Ultimately, it's been frustrating to see so much money dumped into the recent humanoid push using teleop / BC. It's going to hamper the folks actually pursing first-principles thinking.
>> It's going to hamper the folks actually pursing first-principles thinking.
Nah.
Aloha was not new, but it’s still good work because robotics researchers were not focused on this form of data collection. The issue was most people went into the simulation rabbit hole where they had to solve sim-to-real.

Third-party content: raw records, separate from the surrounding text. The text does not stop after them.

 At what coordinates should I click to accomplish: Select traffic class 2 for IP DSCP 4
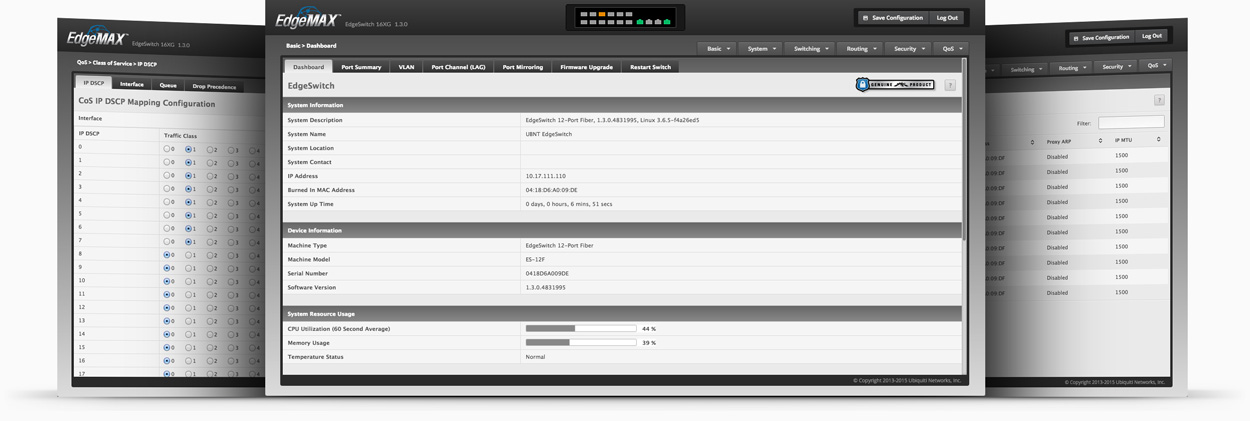(209, 202)
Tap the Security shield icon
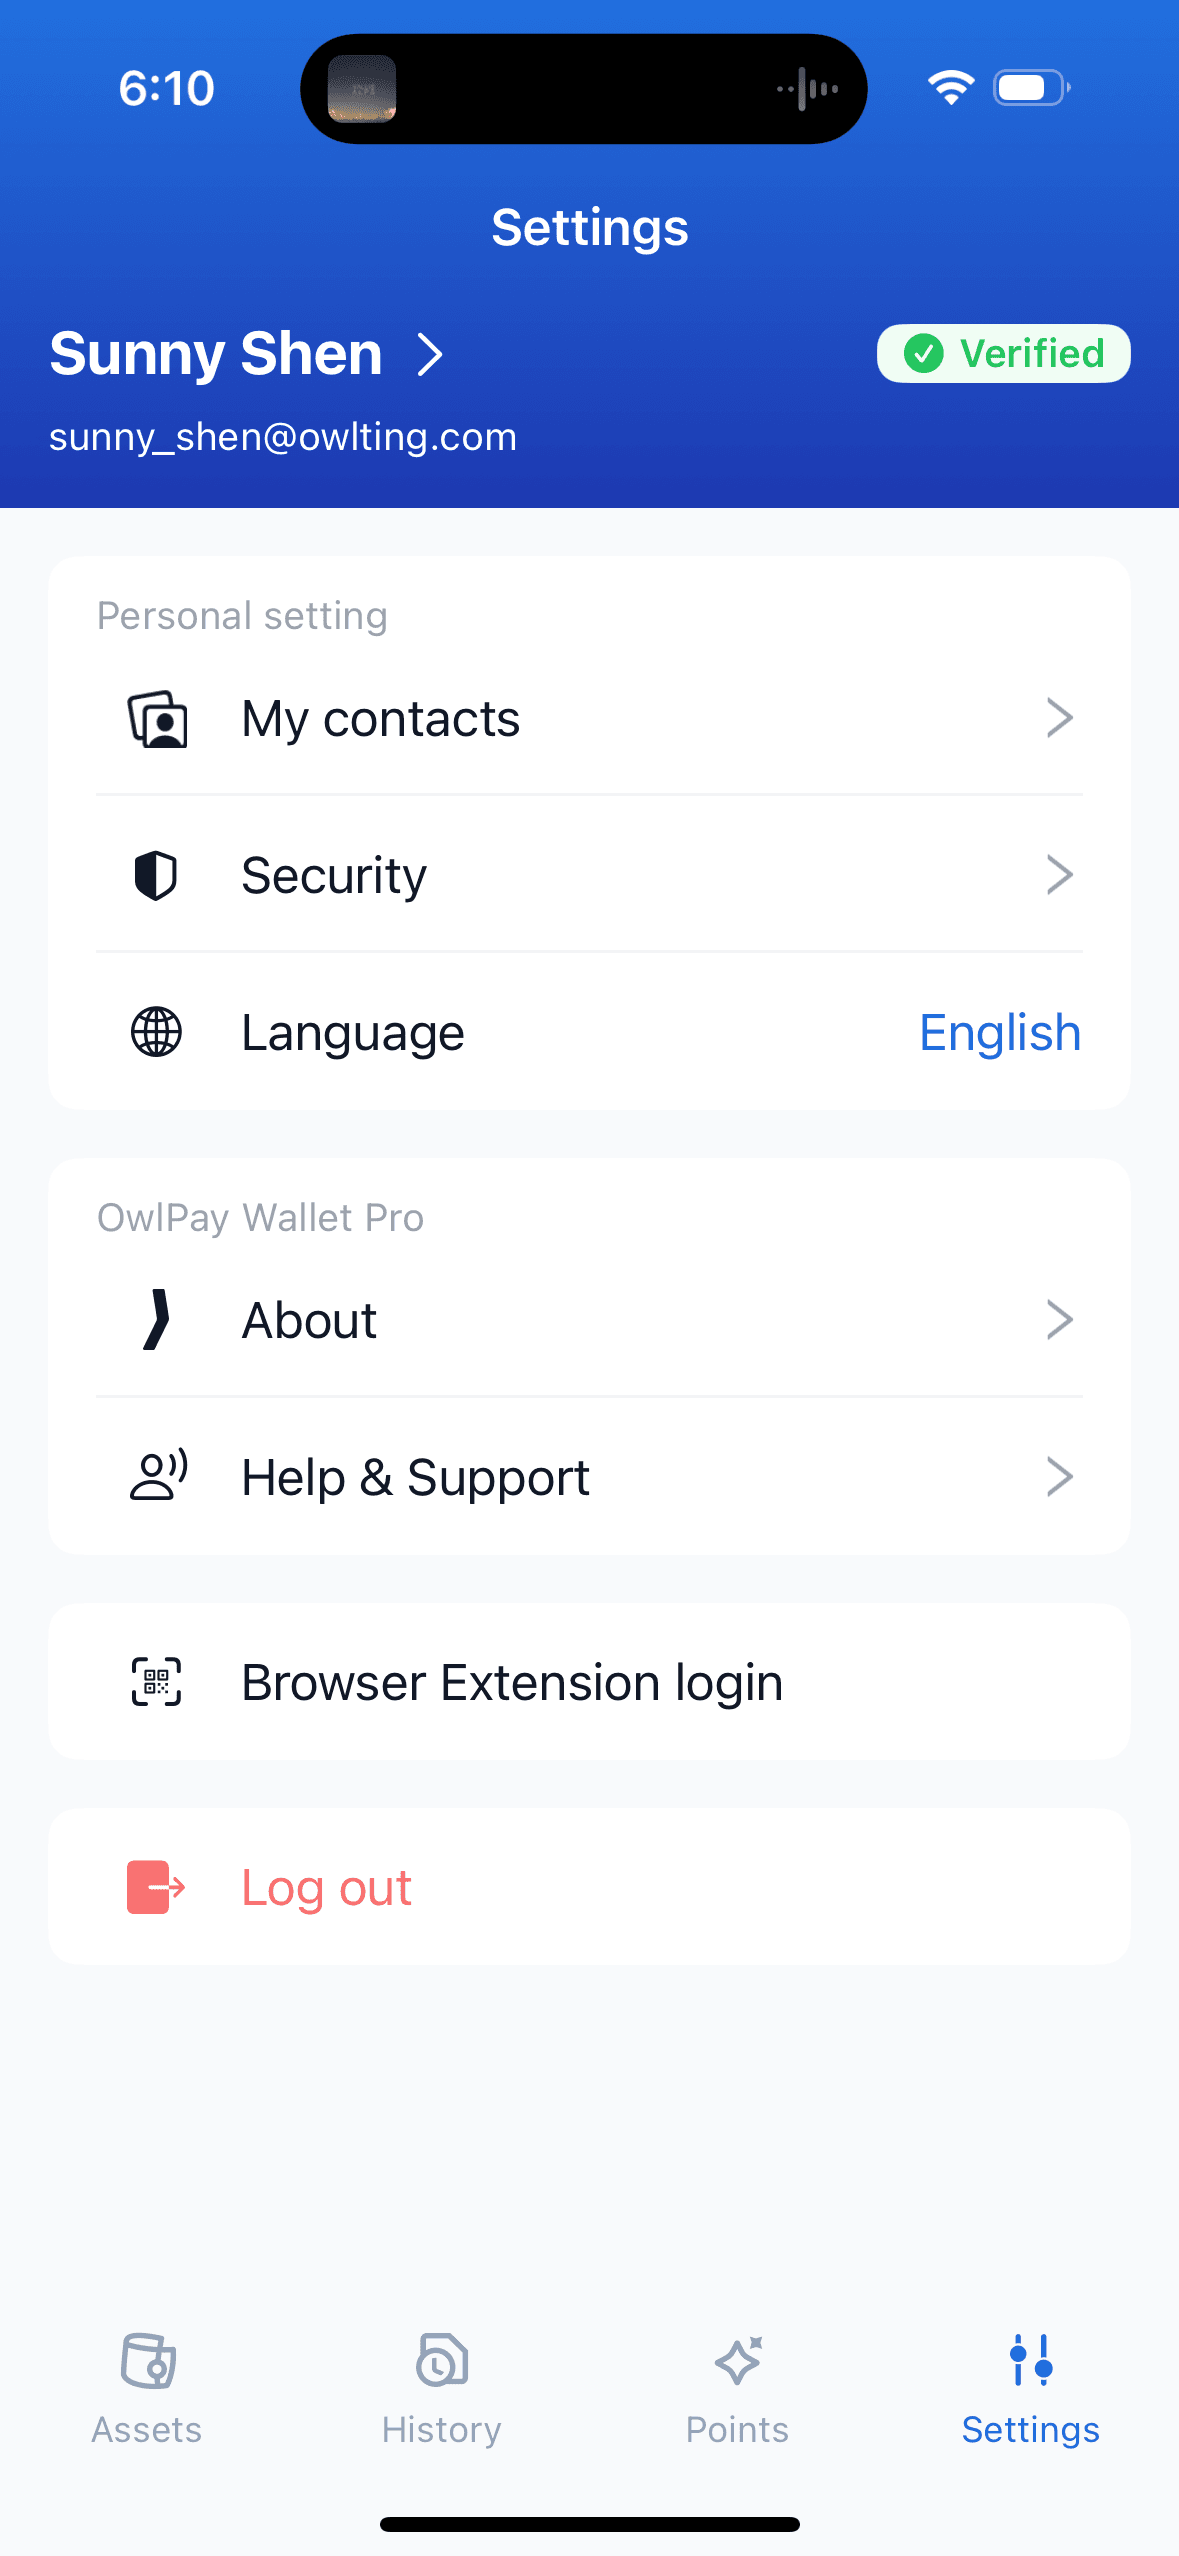This screenshot has height=2556, width=1179. click(x=156, y=876)
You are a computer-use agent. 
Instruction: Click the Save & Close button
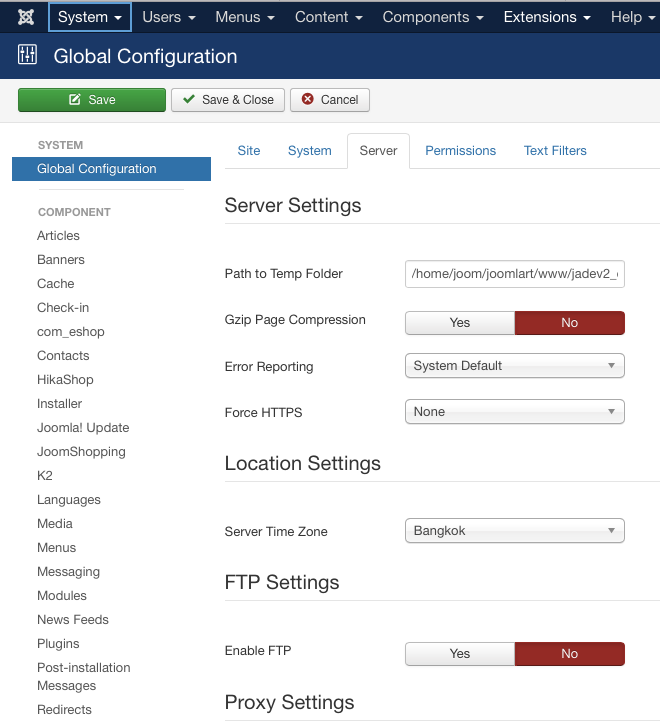pos(228,100)
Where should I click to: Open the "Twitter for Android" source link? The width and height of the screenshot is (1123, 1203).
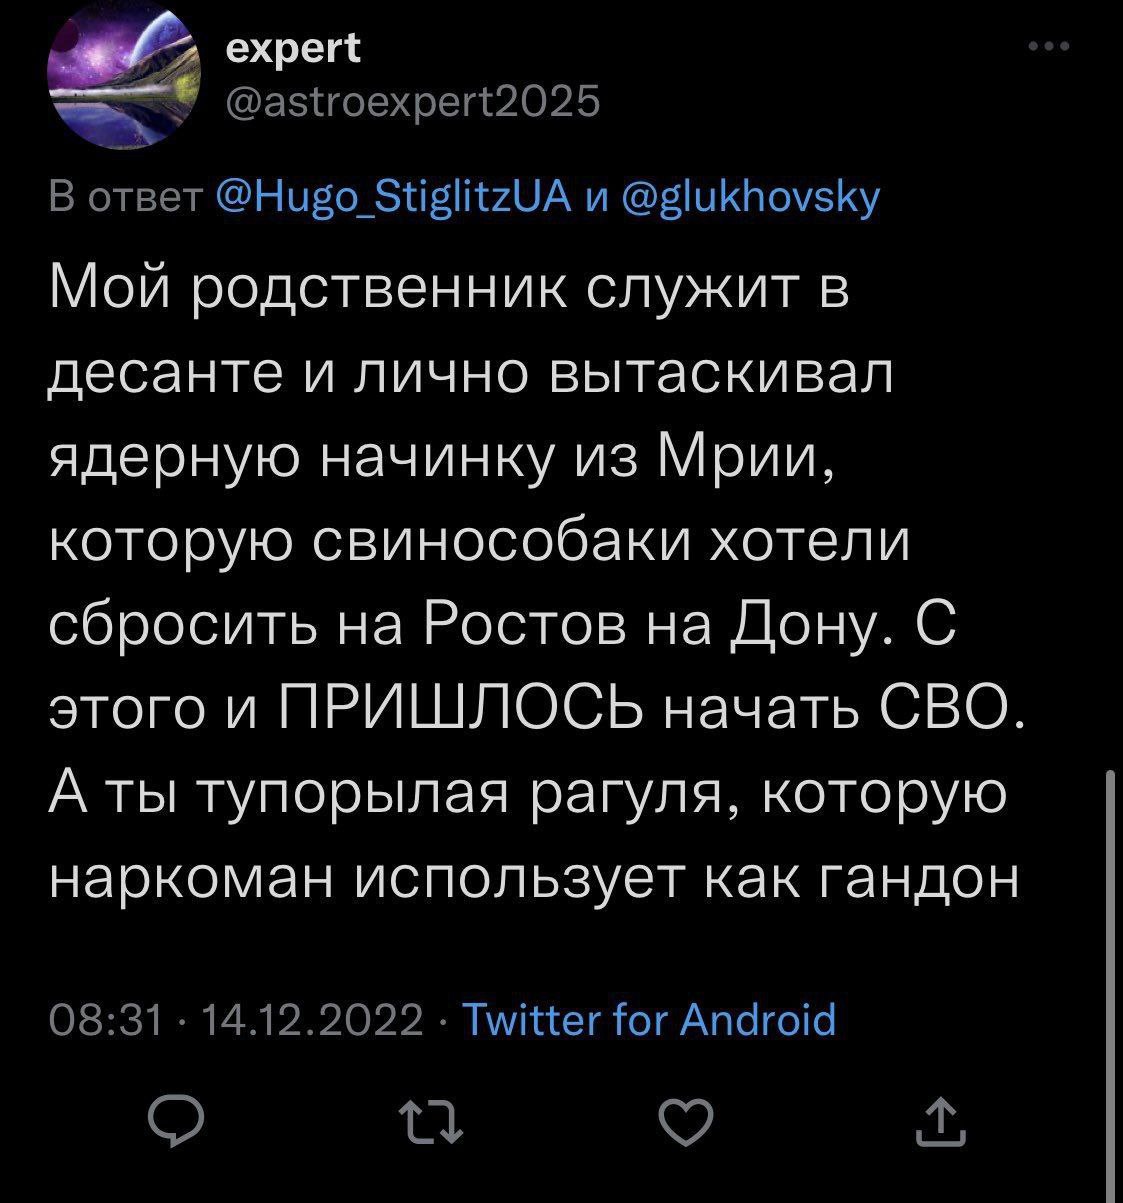click(651, 1021)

Others went into the VR handset and hand tracking idea, where you never got super precise manipulations and so any robots trained on that always showed choppy movement.
Others including OpenAI decided to go full reinforcement learning foregoing human demonstrations which had some decent results but after 6 months of RL on an arm farm led by Google and Sergey Levine, the results were underwhelming to say the least.
So yes it’s not like Aloha invented teleoperation, they demonstrated that using this mode of teleoperation you could collect a lot of data that can train autonomous robot policies easily and beat other methods which I think is a great contribution!
[0]Unlike the people who downvoted me for asking a question.
In any case, the real start of this show is clearly the shirt hanging.